One of the biggest news items from the past few weeks in the AR sphere is the U.S. Army’s renewed contract with Microsoft. As we covered recently in Spatial Beats, it’s doubling down on AR, including combat-optimized HoloLens 2 units for battlespace awareness and effectiveness.
But what is the financial impact of this deal? It’s been reported that the price tag is $22 billion, but how does this stack up to current enterprise AR spending? Similarly, how does it amplify the AR market in the aggregate? We’re crunching the numbers for this week’s Data Dive.
First, as background, the deal calls for 120,000 units of Microsoft’s Hololens-based IVAS design. Short for Integrated Visual Augmentation System, it enables battlespace awareness, target acquisition, identification of friendlies, night vision, and thermal imaging, among other things.
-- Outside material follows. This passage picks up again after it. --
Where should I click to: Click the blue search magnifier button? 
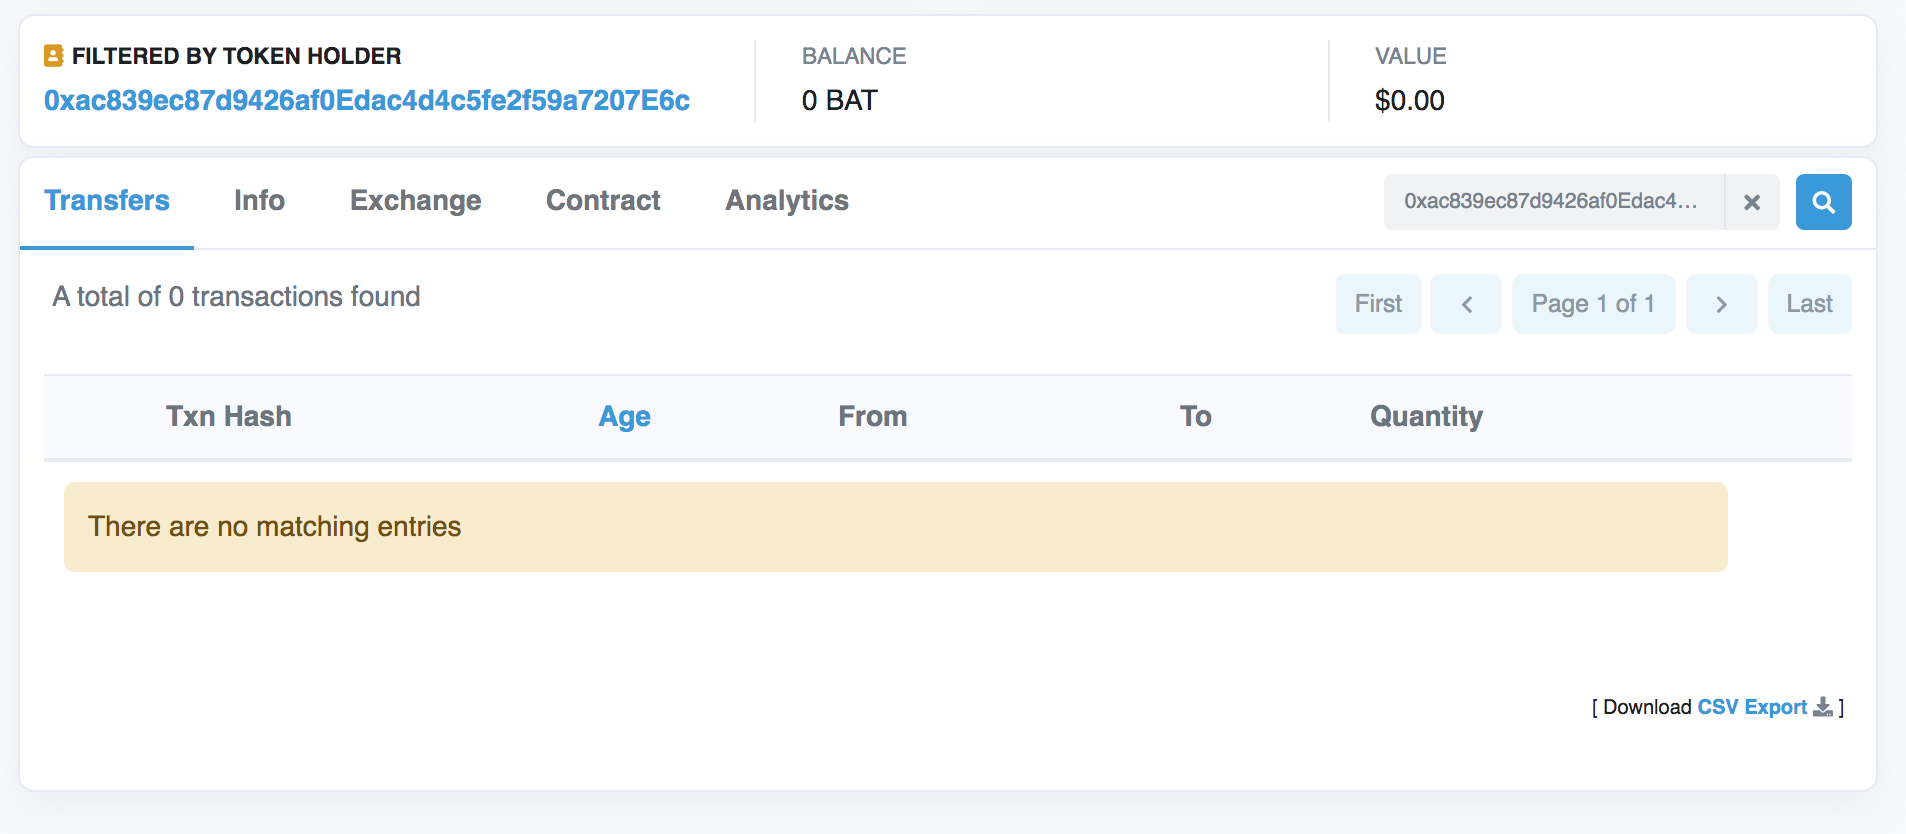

The deal’s size effectively makes it the largest in AR history. It follows the 2018 contract with Microsoft for $480 million over 2 years. This not only pumps large sums of cash into the AR ecosystem, but it’s validating for the industry that the Army is doubling down. AR is working.
With that scene-setting, let’s dive into the numbers.
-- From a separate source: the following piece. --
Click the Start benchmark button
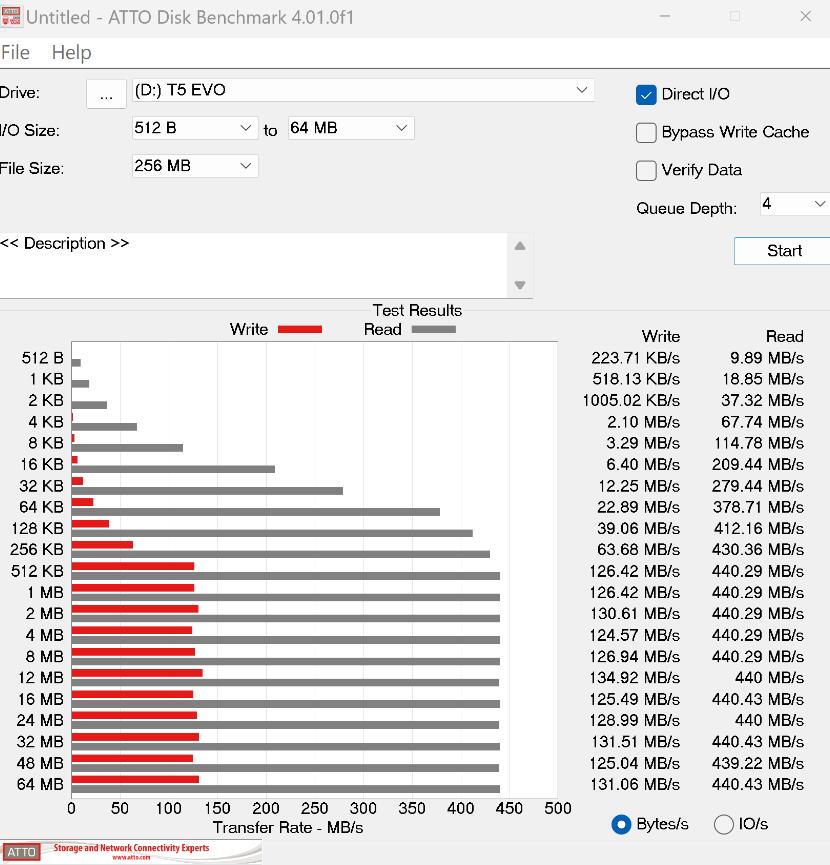 coord(783,251)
When gauging this deal’s impact on AR spending, we can put $22 billion into perspective. If we look at enterprise head-worn AR market sizing from our research arm, ARtillery Intelligence, annual hardware and software spend is projected to reach $2.05 billion in 2021 (without this deal).
It’s also important to note that the Army’s $21.88 billion contracts is spread over ten years. Because the deal’s accounting and amortization details aren’t public, let’s assume for the sake of this exercise that it’s distributed evenly. That would make the deal worth $2.19 billion per year.
Given the above $2.05 billion estimate for 2021 enterprise AR spending, that would mean that the U.S. Army deal more than doubles the size of the market (2.1x). Again, this figure is built on assumptions of the deal’s amortization structure, but it still puts things more into perspective.
For example, if the Army’s AR spending is indeed distributed evenly, it will have a smaller share of the overall AR spending pie as that denominator grows over time. Indeed, enterprise AR spending is projected to accelerate over the next five years as more enterprises realize ROI gains.
Other notable points about this deal include the fact that the U.S. Army is much more than “doubling down” on AR, as phrased above. This deal represents a 45x delta over its previous contract with Microsoft. At the time, that was similarly the largest AR deal to date.
When looking at vertical breakdowns of enterprise AR, this deal likewise vaults military spending further into the lead. It already had the top spot, due to the U.S. Army’s previous contract with Microsoft. Other leading verticals include the three A’s: auto, aviation and aerospace.
But the elephant in the room is that the above AR spending projections will need to be reworked given this development. That’s the name of the game in market sizing, especially when tracking early and uncertain markets. It’s a moving target that requires ongoing course correction.
Meanwhile, the above exercise is telling for the relative size of this U.S. Army contract, and how it grows the overall market. We’ll keep our eyes open for more course-changing deals in the wild world of AR. There will be others to come as the AR market shifts around and takes shape.